▶ _TAREAS DEL EJERCICIO_:
1. Responde con datos del texto sobre el victimismo:
(a) ¿Qué papel se presenta como uno de los más negativos en los que actúa el ser humano?
(b) ¿A quiénes imitamos desde muy pequeños?
(c) ¿Qué sentimiento perpetuo existe en el victimista?
2. Enumera todo lo que, según el texto sobre el victimismo, estamos acostumbrados a hacer.
3. Resume en dos oraciones el texto sobre el victimismo.

======== TEXTO DE LECTURA ========

“No elimines tus emociones para
protegerte, gestiónalas y utilízalas para impulsarte”.
Laín García calvo
“Puedes crear una vida bella, creando
condiciones fértiles”
Blessings of the Cosmos, Neil
Douglas-Klotz (Palabras de Jesús)

Nuestra vida transcurre en el
exterior, porque siempre miramos hacia fuera.
Estamos acostumbrados a volcar nuestra indignación,
a reaccionar, a sentir que todo nos pasa, a culpar, a caer en picado cuando
algo o alguien nos “ofende”. Todos
hemos aprendido a sentirnos víctimas,
de una u otra manera. La víctima es
uno de los papeles más negativos en los que actúa el ser humano.
Sin
embargo y a pesar de que nos hace esclavos de nuestra mente pequeña, es un
papel que aprendemos bien. Desde muy pequeños imitamos a nuestros mayores y nos
encanta que nos toque representarlo en este gran tapiz en el que se despliega
la vida. Cómo cualquier actor, nos
subimos al escenario, nos identificamos con el personaje y actuamos con fluidez.
Nos resulta más atractivo sentirnos
víctimas que responsables de
todo lo que nos sucede, aunque esto afecte negativamente a nuestro estado de ánimo, a nuestra actitud ante la vida y a nuestra salud emocional, porque la mente, nuestra gran directora, se
siente segura en ese papel conocido.
El victimismo se apoya en un sistema de creencias tan integrado en la conciencia colectiva que, a veces, es difícil darse cuenta de
cuándo estamos en él. Nos sumergimos en su impronta desde nuestra más tierna infancia y nos
reafirmamos en la víctima, cada vez
que ciertas creencias aparecen en el
horizonte y nos enganchamos a los pensamientos
que las refuerzan: Soy impotente; soy
vulnerable; hay personas con suerte,
pero no es mi caso; no tengo poder; estoy en manos del destino; no puedo; no se
puede; hay que luchar; hay que defenderse…y tantas otras.

Suele
volar sobre nosotros, se acerca con mucha sutileza y nos quedamos atrapados. No obstante, el estado de ánimo de la víctima es
siempre negativo, la vida pesa como
una losa sobre su cabeza y camina siempre con esfuerzo. No hay descanso para el
victimista, se aferra a un punto de
vista en el que la vida es dura, todo está en su contra, todo
le pasa, nada le beneficia. Existe en él un sentimiento perpetuo de insatisfacción, de carencia y de
frustración. Andamos cabizbajos, cuando nos sentimos como víctimas.
El
aprendizaje del papel empieza en nuestra infancia.

======== LÍNEAS EXTRAÍDAS ========

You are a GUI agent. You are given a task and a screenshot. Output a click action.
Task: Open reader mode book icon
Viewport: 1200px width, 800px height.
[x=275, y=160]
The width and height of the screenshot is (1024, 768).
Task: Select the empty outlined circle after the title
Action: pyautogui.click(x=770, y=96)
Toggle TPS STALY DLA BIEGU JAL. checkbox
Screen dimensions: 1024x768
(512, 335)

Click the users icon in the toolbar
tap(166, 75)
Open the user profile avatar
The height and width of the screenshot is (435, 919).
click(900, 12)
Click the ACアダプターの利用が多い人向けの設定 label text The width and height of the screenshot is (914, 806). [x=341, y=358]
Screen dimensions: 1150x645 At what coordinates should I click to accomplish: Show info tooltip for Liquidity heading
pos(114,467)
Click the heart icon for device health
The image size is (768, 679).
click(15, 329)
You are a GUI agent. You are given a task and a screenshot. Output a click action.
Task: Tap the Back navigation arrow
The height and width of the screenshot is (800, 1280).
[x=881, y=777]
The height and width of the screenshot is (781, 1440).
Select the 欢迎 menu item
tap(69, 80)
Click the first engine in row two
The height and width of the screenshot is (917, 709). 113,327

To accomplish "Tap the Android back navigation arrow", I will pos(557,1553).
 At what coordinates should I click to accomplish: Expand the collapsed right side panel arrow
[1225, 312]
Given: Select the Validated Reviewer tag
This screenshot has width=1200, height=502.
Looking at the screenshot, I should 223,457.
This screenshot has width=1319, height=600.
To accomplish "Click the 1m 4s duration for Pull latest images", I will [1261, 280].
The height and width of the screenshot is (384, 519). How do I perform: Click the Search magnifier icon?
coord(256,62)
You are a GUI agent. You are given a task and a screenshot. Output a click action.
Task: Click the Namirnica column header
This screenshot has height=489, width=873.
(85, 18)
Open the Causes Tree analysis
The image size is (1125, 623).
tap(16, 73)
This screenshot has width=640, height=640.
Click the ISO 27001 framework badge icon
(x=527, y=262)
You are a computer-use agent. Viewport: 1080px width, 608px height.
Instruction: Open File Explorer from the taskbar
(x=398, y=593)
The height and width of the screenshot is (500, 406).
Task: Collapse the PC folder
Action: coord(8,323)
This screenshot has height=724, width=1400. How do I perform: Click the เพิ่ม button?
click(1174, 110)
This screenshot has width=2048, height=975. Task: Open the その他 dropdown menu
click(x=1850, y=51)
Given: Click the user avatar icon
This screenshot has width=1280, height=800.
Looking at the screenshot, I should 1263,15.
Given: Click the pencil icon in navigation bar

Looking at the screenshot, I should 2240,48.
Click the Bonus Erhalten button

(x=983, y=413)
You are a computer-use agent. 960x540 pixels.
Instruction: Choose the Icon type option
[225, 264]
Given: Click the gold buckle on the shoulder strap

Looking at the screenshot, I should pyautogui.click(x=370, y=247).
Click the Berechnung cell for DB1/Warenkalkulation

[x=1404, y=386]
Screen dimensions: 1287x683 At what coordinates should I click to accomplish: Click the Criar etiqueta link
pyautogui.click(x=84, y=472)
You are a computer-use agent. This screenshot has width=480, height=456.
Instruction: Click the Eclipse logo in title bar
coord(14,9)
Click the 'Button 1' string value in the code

========

▶ _SOLUCIONES_:
1.
(a) El papel de la víctima.
(b) A nuestros mayores.
(c) Un sentimiento de insatisfacción, de carencia y de frustración.

2.
- Volcar nuestra indignación
- Reaccionar
- Sentir que todo nos pasa
- Culpar
- Caer en picado cuando algo o alguien nos "ofende"

3. Aprendemos desde la infancia el papel de víctima, uno de los más negativos del ser humano, porque nos resulta más atractivo que sentirnos responsables de lo que nos sucede y la mente se siente segura en él. El victimismo se apoya en creencias muy integradas en la conciencia colectiva y mantiene a la víctima en un estado de ánimo siempre negativo, con un sentimiento perpetuo de insatisfacción, carencia y frustración.